ELSIで1月末に開催された「Why Life?(なぜ生命なのか?)」ワークショップでは、私が今まで聞いたことがないような生命に関する質問がなされた。約70年前、Erwin Schrödingerが「What is life?(生命とは何か?)」という有名な質問を投げかけたが、Why life?はさらに一歩踏み込んだ質問である。物理学や化学の法則により、実際に生命の特性を表すような物質の組織構造の存在が予測できたのか?(我々も含む)物理的な世界を観察すると、物質の組織は2つの明確に異なる形を持っている。生物と無生物である。しかしなぜ2つの組織構造は1つでもなく3つでもないのか?そもそもなぜ生命は存在するのか?さて、最近まで答えはまったく手の届かないものだった。しかし(システム化学と呼ばれる)化学の新時代のおかげで、こういった深遠な疑問に対処できるようになってきた。
基本的な生命の質問に対処するときの問題は、コンセプト上、生物学と物理化学に大きな違いがあるということだ。20世紀に根付いた「生物学の自律性」という哲学により、生物学が遠く離れてしまった。しかし、システム化学の新時代がそのギャップを埋めてくれる。これは生物学を理解する上でとても良いニュースだ。

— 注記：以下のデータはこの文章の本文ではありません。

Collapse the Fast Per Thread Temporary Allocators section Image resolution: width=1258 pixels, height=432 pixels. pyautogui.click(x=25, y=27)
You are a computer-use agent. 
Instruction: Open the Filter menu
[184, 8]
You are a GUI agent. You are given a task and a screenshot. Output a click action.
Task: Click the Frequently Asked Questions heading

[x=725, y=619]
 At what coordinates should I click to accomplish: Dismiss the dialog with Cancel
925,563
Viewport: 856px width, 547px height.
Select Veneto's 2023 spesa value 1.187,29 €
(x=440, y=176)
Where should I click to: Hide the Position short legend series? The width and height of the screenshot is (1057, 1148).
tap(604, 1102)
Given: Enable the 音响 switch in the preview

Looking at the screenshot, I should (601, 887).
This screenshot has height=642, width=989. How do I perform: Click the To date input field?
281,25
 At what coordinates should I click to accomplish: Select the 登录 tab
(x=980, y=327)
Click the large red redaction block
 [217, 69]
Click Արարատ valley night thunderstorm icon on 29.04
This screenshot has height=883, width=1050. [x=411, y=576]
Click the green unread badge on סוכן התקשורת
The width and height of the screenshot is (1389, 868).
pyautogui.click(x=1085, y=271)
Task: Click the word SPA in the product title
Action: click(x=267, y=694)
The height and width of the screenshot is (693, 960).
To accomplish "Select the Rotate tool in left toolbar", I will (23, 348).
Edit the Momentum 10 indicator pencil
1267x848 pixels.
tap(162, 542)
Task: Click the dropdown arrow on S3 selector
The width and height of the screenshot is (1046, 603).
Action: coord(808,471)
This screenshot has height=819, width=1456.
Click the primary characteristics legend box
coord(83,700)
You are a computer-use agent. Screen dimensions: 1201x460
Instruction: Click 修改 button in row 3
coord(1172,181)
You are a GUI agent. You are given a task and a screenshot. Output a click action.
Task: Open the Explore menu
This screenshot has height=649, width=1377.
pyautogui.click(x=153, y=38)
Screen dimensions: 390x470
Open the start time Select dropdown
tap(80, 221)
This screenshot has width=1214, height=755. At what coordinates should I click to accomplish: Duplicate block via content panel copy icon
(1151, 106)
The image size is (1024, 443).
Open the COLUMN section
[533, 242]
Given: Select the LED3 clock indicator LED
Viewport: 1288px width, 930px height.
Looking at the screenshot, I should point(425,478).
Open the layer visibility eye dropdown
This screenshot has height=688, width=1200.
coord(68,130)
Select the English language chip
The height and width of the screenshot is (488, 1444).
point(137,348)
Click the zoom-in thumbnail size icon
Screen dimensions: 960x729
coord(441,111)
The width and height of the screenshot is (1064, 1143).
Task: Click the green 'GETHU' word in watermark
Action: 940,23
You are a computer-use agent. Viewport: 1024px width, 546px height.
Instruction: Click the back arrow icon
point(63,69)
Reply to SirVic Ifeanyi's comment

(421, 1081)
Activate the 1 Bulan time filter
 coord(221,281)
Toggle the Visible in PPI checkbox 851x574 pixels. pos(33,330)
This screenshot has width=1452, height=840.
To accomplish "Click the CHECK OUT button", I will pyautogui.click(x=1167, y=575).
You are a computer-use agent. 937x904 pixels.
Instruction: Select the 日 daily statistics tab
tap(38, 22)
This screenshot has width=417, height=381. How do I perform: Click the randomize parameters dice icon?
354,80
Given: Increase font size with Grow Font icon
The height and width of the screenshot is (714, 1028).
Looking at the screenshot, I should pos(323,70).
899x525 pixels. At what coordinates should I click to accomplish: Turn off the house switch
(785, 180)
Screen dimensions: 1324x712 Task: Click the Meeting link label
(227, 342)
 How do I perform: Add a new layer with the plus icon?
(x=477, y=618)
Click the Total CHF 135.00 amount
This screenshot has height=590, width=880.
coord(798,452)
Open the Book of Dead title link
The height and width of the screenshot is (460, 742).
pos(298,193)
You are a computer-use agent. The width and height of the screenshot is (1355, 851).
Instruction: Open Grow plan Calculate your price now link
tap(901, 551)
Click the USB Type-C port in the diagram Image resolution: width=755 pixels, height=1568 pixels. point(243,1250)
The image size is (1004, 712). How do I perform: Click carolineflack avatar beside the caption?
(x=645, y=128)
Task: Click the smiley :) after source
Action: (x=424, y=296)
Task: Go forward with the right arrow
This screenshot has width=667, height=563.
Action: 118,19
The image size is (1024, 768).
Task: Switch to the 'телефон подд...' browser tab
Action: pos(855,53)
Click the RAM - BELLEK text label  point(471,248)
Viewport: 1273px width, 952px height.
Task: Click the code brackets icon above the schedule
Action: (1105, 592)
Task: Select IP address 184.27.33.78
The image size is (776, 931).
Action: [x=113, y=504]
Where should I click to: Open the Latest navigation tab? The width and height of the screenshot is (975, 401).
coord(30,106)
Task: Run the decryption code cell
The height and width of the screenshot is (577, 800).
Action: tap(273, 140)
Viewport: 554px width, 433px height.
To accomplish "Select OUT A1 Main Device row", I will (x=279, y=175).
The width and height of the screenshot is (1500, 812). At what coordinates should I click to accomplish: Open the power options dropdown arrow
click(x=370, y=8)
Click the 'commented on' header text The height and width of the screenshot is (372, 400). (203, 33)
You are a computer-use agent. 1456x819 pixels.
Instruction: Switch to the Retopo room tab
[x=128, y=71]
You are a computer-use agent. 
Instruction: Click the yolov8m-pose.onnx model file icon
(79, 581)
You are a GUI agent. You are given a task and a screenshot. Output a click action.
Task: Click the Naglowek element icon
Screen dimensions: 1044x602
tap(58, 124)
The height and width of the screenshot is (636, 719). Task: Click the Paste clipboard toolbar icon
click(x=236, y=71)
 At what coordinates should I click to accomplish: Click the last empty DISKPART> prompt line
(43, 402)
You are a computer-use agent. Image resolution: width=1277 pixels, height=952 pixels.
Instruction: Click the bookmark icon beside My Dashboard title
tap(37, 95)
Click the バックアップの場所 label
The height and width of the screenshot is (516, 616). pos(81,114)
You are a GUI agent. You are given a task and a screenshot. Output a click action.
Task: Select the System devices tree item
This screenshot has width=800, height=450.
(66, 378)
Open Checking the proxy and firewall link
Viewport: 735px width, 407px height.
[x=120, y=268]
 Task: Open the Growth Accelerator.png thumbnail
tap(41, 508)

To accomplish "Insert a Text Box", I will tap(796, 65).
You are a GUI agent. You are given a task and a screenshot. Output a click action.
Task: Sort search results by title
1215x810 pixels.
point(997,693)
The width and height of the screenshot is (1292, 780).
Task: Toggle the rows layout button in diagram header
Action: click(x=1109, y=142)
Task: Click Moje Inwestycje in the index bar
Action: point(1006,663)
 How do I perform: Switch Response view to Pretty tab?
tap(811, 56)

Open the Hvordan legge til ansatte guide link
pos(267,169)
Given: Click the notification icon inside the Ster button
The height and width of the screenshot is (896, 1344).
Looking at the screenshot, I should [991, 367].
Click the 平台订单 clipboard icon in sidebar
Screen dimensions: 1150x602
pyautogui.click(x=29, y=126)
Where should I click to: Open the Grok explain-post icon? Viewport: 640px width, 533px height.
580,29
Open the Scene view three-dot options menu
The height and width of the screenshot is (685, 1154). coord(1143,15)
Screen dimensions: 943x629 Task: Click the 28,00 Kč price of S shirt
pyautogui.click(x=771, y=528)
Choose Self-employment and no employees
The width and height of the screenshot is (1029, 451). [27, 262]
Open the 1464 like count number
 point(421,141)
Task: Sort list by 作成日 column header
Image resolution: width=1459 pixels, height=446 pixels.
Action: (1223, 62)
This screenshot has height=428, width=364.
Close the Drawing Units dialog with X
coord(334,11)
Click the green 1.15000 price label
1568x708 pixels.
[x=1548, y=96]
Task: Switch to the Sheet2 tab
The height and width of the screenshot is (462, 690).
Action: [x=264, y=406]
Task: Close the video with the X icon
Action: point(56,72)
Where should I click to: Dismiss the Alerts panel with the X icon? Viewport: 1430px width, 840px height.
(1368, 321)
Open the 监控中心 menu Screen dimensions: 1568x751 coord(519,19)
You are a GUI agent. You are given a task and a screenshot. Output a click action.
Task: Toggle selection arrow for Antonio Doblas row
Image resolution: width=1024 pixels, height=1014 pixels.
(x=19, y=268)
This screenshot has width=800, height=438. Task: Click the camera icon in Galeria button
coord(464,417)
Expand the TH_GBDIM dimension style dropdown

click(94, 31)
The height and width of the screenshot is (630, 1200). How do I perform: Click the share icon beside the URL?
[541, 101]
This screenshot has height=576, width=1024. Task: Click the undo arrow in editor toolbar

化学の見地からすると、生物学は極めて複雑な複製システムの研究である。化学は広い意味では化学反応の課題(物がどう反応するか)に注目している。しかしここ最近まで、化学の研究は複製の反応については大方無視してきた。そして、正にこの分野にシステム化学が現れたのだ。単純な複製システム(複製された分子とそのネットワーク)の化学を研究することで、システム化学は化学と生物の間にできた溝を埋め始めている。極めて複雑な複製システムを理解するため(そしてこれが生物の領域なのだが)、まずは簡単な複製システムの働きを理解する必要がある。
それではシステム化学は我々に何をもたらしてくれるのだろうか?この新しい分野におけるパイオニア的実験を通して、物質を支配するいくつかの一般的なルールが形になりつつある。もちろん、物理化学の世界では変化を支配する中心的な法則は熱力学第二法則である。しかしSchrödinger が70年前に明らかにした通り、生物学の世界では第二法則は説明できない。第二法則では、もっとも小さい生命(たとえばバクテリア細胞)の複雑さが確率論的な化学の世界からなぜ生まれたのかを説明できない。それでは生命のパズルの謎を解き明かす、未だ発見されていない自然界の法則があるのだろうか?それとも主要な法則はすべてわかっているが、パズルのピースが正しくはまっていないだけなのだろうか?
我々はまだ正確なことはわからない。しかし興味深い可能性が現れた。複製の反応を作り出すものは自己触媒的だということだ。自触媒作用は非常に驚きくべき運動力をもたらす可能性がある。分子がほんの79回複製するだけでモルになり、これは6 x 1023 の分子に相当する。指数関数的に増える運動力であれば明らかに異なる化学パターンを作ることができ、そのパターンの中に「なぜ生命なのか?」の答えが見つかると私は考えている。例えばある複製システムに指数関数的な増加が関連しており、それが絶え間なく複製するだけではなく、複製システムが変化するような(質の悪い複製システムをより良いものにすることができるような)進化のプロセスを引き起こすとしたらどうだろうか。進化が化学から始まることになる。
さらに原則的には、その複製反応と自己触媒的という特徴は「安定」というコンセプトを思い起こさせる。安定とはエネルギーのことだけなのか、それとも時間と持続性の側面も持つのか?第二則は持続性について作られた一般的な安定法則の特殊な表現としてみることができるのか?
明らかなことは、どうやって生物学は機能するのかという半世紀にもわたる進歩の末、生物学とは何か、およびそれが物理学や化学とどう関連するのかという我々の理解には進歩がなかったということだ。我々は新しい時代に突入している。生物学と物理化学が融合し始め(実際、融合すべきなのだ)、融合によって「なぜ生命なのか?」に対する答えに手が届きそうになっている。刺激的で示唆に富むイベントを企画してくれたPiet Hut、Jim Cleaves、Greg Fournier氏に感謝する。